Orrù Graziella, Monaro Merylin, Conversano Ciro, Gemignani Angelo, Sartori Giuseppe
Department of Surgical, Medical, Molecular and Critical Area Pathology, University of Pisa, Pisa, Italy.
Department of General Psychology, University of Padua, Padua, Italy.
Front Psychol. 2020 Jan 10;10:2970. doi: 10.3389/fpsyg.2019.02970. eCollection 2019.
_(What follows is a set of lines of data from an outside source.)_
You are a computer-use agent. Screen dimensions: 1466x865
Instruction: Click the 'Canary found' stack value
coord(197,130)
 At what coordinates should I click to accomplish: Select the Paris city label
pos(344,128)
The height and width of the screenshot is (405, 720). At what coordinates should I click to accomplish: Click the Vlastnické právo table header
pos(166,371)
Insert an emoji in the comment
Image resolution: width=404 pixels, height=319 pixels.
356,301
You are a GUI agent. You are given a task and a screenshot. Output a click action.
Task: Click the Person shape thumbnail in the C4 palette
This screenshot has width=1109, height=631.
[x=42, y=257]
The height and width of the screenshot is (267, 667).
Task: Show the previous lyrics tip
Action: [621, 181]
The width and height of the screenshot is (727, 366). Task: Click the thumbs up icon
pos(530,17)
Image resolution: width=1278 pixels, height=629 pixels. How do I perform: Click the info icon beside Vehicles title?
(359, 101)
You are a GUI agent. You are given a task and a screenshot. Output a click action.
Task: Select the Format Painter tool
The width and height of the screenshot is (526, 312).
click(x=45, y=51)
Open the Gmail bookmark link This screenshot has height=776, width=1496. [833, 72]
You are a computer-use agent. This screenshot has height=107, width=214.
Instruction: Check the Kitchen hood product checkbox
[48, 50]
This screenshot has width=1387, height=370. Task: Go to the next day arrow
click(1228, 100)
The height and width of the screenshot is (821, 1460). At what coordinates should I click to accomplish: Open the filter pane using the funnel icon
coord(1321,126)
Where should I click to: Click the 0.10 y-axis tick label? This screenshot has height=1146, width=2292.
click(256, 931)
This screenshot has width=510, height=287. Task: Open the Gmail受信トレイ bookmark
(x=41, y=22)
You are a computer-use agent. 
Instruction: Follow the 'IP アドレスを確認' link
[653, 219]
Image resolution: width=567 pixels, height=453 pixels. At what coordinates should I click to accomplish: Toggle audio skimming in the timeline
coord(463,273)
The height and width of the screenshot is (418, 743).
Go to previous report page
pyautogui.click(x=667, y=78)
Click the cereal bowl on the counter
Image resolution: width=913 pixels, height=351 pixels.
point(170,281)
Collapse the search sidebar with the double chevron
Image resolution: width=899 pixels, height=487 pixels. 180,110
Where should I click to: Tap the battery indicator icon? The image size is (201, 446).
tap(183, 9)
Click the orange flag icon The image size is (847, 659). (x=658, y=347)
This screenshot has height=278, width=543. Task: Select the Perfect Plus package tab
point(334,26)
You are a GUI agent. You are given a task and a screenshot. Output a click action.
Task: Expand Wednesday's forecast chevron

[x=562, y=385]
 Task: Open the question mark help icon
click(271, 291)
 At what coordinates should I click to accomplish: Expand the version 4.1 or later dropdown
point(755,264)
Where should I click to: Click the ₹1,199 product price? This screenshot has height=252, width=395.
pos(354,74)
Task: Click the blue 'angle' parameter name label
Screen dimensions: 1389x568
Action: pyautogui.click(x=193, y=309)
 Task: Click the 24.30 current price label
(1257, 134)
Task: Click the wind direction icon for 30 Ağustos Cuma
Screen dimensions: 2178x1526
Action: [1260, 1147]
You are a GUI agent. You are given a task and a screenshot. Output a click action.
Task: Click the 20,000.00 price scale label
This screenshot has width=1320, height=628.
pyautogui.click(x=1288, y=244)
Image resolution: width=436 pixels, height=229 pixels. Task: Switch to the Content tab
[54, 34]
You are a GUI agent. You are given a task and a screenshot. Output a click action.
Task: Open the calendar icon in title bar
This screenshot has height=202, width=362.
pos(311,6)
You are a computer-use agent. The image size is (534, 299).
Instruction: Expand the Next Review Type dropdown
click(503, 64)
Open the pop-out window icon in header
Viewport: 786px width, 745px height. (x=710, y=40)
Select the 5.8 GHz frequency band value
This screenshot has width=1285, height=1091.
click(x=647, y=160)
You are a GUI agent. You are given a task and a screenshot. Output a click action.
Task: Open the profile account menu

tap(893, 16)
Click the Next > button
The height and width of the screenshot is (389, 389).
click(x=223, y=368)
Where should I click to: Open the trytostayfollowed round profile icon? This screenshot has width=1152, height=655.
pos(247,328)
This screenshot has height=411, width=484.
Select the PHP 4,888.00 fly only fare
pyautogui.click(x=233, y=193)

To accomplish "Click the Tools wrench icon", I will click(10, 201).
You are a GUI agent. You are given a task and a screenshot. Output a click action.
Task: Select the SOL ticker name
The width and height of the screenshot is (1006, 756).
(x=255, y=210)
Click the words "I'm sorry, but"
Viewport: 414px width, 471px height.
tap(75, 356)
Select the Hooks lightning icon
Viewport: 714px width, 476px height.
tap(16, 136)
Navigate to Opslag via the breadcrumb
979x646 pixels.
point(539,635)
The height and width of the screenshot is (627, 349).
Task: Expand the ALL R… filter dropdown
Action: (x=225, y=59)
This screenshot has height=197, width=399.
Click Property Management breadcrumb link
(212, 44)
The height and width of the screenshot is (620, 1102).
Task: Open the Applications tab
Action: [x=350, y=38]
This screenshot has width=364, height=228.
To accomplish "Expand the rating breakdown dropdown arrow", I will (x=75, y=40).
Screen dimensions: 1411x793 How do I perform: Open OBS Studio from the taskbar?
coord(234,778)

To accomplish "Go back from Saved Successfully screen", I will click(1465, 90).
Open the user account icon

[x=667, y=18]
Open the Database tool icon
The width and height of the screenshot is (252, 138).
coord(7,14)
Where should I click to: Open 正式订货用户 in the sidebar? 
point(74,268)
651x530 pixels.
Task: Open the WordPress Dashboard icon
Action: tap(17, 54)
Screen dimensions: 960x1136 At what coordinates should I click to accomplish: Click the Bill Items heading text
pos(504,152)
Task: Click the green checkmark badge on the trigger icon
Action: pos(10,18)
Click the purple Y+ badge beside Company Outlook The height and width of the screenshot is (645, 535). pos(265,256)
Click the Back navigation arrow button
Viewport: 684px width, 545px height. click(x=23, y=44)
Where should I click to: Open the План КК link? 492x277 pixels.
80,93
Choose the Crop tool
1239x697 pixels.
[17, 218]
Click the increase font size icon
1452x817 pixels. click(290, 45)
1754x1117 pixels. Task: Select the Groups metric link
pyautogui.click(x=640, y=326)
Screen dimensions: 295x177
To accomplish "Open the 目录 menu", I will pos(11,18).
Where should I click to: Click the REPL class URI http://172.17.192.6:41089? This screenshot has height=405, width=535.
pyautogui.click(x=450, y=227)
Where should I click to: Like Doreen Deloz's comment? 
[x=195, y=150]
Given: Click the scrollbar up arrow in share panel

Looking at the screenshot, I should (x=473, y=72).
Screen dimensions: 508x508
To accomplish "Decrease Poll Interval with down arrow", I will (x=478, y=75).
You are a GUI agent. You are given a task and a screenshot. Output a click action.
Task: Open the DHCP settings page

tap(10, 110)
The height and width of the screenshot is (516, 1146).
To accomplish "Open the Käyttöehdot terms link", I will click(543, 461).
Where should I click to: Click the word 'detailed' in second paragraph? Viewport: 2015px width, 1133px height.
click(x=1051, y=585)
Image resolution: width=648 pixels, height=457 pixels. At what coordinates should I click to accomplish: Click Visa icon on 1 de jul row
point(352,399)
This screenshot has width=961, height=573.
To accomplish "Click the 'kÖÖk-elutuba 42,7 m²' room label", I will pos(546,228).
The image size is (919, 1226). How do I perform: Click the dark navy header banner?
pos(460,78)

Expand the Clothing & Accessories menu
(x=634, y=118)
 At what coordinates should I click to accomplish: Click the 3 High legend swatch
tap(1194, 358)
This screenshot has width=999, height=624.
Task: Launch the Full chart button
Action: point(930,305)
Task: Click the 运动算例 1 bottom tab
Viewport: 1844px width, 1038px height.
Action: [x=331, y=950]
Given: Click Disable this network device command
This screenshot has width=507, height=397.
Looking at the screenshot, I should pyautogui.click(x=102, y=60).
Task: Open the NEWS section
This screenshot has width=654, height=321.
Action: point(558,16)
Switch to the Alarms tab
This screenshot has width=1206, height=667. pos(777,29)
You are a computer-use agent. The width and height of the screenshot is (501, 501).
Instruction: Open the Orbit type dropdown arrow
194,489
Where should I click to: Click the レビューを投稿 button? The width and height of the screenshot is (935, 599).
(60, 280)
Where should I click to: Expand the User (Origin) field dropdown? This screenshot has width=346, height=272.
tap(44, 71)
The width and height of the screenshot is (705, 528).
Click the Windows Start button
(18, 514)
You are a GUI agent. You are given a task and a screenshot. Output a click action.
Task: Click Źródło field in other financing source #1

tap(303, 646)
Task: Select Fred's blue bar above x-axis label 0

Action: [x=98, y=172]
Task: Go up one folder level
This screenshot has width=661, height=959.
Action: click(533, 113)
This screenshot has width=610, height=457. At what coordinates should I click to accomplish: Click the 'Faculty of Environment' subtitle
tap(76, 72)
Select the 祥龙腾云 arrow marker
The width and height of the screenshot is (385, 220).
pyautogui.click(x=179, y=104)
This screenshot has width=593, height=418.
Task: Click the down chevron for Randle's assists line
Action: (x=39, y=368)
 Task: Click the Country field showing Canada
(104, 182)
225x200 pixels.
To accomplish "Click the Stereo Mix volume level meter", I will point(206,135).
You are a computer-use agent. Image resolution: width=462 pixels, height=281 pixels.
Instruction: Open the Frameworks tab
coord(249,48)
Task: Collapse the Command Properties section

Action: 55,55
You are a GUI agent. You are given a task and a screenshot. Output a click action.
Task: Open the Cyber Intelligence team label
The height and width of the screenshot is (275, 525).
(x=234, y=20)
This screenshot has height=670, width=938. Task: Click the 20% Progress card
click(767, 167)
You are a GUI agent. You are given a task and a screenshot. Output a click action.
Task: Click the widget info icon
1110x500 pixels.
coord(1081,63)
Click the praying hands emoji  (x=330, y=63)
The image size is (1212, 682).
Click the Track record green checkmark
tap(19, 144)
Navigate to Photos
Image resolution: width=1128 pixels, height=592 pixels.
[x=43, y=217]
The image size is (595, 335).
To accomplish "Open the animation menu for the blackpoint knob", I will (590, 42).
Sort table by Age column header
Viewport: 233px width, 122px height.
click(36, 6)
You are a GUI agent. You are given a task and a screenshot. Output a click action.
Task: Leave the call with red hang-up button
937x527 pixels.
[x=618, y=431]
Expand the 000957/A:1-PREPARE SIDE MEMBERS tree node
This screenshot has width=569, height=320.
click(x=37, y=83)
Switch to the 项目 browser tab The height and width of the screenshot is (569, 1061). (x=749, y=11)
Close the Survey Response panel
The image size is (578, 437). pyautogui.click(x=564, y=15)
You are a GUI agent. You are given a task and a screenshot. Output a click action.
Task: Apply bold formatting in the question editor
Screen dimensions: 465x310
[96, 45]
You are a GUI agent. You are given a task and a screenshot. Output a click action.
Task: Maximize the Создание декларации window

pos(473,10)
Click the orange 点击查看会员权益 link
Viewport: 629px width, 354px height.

Recent controversies about the level of replicability of behavioral research analyzed using statistical inference have cast interest in developing more efficient techniques for analyzing the results of psychological experiments. Here we claim that complementing the analytical workflow of psychological experiments with Machine Learning-based analysis will both maximize accuracy and minimize replicability issues. As compared to statistical inference, ML analysis of experimental data is model agnostic and primarily focused on prediction rather than inference. We also highlight some potential pitfalls resulting from adoption of Machine Learning based experiment analysis. If not properly used it can lead to over-optimistic accuracy estimates similarly observed using statistical inference. Remedies to such pitfalls are also presented such and building model based on cross validation and the use of ensemble models. ML models are typically regarded as black boxes and we will discuss strategies aimed at rendering more transparent the predictions.
最近,关于使用统计推断分析行为研究的可重复性水平的争议引发了人们对开发更高效技术来分析心理实验结果的兴趣。在此,我们声称,用基于机器学习的分析来补充心理实验的分析流程,将既能最大化准确性,又能最小化可重复性问题。与统计推断相比,对实验数据的机器学习分析不依赖特定模型,且主要侧重于预测而非推断。我们还强调了采用基于机器学习的实验分析所产生的一些潜在陷阱。如果使用不当,它可能会导致与使用统计推断时类似的过度乐观的准确性估计。我们还提出了针对此类陷阱的补救措施,例如基于交叉验证构建模型以及使用集成模型。机器学习模型通常被视为黑箱,我们将讨论旨在使预测更透明的策略。